HP also offers consulting services with Aon to assess an organization’s security integrity and help identify its weak points. In case of a breach, clients can contact an Aon expert for a free one-hour personal emergency help session.
HP’s DaaS security solution is available in two tiers. Designed for self-managed and partner-managed security solutions, the standard tier includes endpoint security, intelligence, and HP TechPulse. The managed plan, which includes risk assessment, caters to organizations that don’t have adequate resources or staff required for the task.

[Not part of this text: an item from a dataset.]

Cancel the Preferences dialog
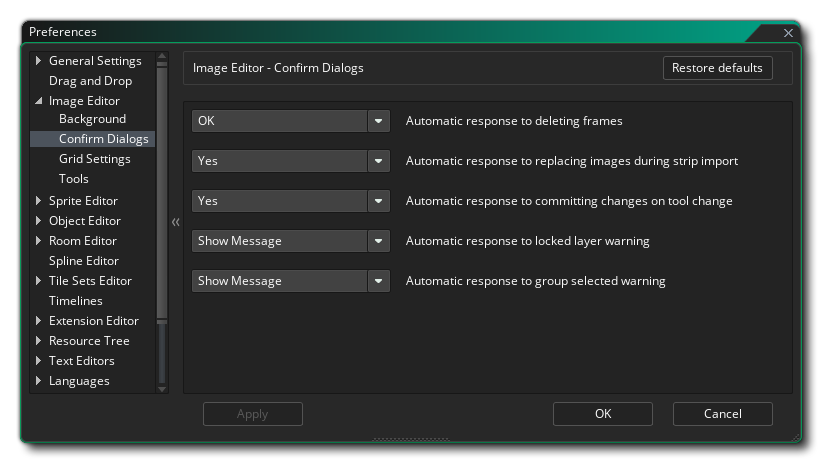 pyautogui.click(x=722, y=414)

The HP security solution will be available for all PCs, HP or otherwise, running Windows 10.
HP Reverb VR headset
With the commercial VR industry expected to hit $34 billion by 2022, HP has created a workstation VR solution designed to address the needs in AEC/PD, Healthcare, training, and location-based entertainment use cases.
Elaborating on these use cases, HP explains that training through VR is less costly than on-site training and that it improves retention rate by 10 per cent. In healthcare, VR is not only used for training purposes, but also reduces pain for certain types of patients.
For these commercial applications, HP now offers end-to-end deployment for the entire VR system, not just the headset. The headset’s display resolution has been increased to 2,160 x 2,160p per eye. In addition, the displays use an RGB sub-pixel layout to increase fidelity. Lastly, it adds numerous design changes to improve comfort, including reducing the weight to 1.1 lbs.
Although it’s designed for commercial use, the headset will be available in April for consumers as well for US$599. Commercial pricing will be announced later this week.